Estudioso da cafeicultura, logo Domingos pôs em prática seus conhecimentos, tornando-se o maior produtor de café do Vale Sul do Paraíba Fluminense.

Sua glória foi tão marcante, sua atuação no âmbito social mostrou-se tão eficiente, que mereceu ele as graças imperiais dos títulos nobres de Barão e em seguida o de Visconde; foi ele o “Visconde do Rio Preto”, sem dúvida alguma, o “maior benfeitor de nossa cidade e região circunvizinha”.

Os anos passaram, a política mudou, a economia decaiu e a pobreza chegou. Tempos difíceis para Valença, até então opulenta.

Porém, novos homens de coragem e de fibra tais como José Fonseca, Benjamin Guimarães, Vito Pentagna e Antonio Jannuzzi uniram-se e conseguiram soerguer Valença. Venceram, mas sem mais o café. Era a fase industrial que se iniciava.

Outra vez os anos passaram, as indústrias valencianas entraram em decadência e um problema social de grande monta se agravou.

O Brasil, que já tinha sido o responsável pela produção de 71% do café consumido pelo mundo a fora, achou por bem retornar às suas origens. Cooperativas e agremiações de cafeicultores se organizaram pelo país, incluindo o Estado do Rio.

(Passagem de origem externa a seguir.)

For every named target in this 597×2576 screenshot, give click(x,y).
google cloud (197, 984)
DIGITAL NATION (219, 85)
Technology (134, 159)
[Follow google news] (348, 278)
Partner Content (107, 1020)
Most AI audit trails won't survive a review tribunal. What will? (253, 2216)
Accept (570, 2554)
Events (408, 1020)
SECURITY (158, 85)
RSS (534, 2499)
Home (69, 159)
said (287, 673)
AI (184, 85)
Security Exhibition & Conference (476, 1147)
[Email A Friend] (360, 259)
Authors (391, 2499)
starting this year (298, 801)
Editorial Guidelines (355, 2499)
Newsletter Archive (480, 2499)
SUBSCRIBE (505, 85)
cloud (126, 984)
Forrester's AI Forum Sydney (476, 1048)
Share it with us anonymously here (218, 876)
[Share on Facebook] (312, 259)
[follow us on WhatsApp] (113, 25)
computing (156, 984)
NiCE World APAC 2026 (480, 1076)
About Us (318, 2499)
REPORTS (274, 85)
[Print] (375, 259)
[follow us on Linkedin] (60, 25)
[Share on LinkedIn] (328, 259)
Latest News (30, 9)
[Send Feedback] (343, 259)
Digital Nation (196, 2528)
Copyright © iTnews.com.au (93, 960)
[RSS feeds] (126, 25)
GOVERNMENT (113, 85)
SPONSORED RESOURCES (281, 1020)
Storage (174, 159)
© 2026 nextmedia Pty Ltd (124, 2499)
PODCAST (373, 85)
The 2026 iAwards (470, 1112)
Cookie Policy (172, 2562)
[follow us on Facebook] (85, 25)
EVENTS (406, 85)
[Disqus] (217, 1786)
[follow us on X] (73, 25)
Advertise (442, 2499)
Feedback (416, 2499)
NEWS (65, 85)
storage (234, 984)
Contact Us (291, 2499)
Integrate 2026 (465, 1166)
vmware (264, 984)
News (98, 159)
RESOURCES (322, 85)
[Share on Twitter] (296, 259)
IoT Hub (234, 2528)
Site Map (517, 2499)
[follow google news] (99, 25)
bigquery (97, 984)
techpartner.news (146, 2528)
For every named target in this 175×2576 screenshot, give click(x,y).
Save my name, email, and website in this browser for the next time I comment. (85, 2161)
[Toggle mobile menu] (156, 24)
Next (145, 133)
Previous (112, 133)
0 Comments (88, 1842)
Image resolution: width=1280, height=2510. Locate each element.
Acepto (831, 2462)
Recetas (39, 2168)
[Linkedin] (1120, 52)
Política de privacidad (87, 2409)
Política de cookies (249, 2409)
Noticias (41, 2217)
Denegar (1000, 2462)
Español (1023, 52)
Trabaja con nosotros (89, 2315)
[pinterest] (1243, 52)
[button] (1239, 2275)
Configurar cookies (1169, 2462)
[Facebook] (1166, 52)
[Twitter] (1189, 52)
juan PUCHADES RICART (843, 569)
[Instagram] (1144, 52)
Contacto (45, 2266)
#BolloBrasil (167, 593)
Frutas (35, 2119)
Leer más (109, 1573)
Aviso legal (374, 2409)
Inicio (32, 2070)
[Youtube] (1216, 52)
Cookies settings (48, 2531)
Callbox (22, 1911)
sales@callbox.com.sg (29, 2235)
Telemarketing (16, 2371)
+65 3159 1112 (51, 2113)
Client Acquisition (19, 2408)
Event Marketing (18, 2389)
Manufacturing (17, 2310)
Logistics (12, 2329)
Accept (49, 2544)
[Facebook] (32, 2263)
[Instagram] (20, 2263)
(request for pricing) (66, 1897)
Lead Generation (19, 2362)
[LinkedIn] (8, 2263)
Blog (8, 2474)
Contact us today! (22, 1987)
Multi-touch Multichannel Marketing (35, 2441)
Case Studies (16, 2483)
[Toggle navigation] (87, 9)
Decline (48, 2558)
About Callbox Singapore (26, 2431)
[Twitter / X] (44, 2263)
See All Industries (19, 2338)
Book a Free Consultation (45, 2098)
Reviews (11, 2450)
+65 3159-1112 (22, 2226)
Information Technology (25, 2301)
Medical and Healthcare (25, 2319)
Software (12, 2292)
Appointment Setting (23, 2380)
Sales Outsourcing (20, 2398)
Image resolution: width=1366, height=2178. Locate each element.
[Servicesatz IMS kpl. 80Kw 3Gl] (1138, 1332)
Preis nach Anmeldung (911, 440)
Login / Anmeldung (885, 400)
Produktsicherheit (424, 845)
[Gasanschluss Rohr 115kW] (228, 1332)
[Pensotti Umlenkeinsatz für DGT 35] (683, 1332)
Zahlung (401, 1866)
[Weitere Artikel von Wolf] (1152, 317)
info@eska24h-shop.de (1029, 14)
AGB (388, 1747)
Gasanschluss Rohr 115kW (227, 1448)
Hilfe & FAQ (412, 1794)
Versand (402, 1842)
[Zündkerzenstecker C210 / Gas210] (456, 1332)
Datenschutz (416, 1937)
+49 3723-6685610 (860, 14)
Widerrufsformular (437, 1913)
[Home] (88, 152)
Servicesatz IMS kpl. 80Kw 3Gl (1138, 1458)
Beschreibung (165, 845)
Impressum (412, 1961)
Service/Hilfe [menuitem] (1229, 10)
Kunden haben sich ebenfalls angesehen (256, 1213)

E Valença voltou à ativa; em Conservatória, mais precisamente na “Fazenda Florença”, onde seu proprietário, doutor Paulo Roberto dos Santos, após estudos dedicados, iniciou um cultivo da preciosa rubiácea com sementes escolhidas, importadas de suas origens. Sua técnica mais moderna e sofisticada, unida a um trabalho exaustivo – embora prazeroso -, conduziu-o a um êxito retumbante, jamais imaginado.

Contando o Estado do Rio de Janeiro com um número aproximado de um mil novos cafeicultores, em sua maioria na tradicional região cafeeira do Noroeste, houve um consenso por parte dos órgãos públicos, tendo por escopo o incentivo, visando a apuração de qual seria o “Melhor Café do Estado”.

Uma banca composta por técnicos em cafeicultura, pertencentes a Estados outros, após exames detalhados e demorados conferiu, em uma solenidade pública revestida de elevado gabarito, havida no “Palácio Guanabara” o honrosíssimo “Primeiro Lugar” ao café produzido na “Fazenda Florença”, em Conservatória, distrito de Valença, pelo doutor Paulo Roberto dos Santos.

Tão valorizado e disputado foi o café valenciano produzido pelo doutor Paulo Roberto, em Conservatória, que no leilão que se seguiu à premiação, a saca do café da “Fazenda Florença”, alcançou o elevado valor de “R$ 11 mil”, mais que o dobro do preço das demais sacas premiadas.

Ao doutor Paulo Roberto dos Santos, os cumprimentos de toda a comunidade valenciana que viu enaltecido, uma vez mais, o nome de Valença!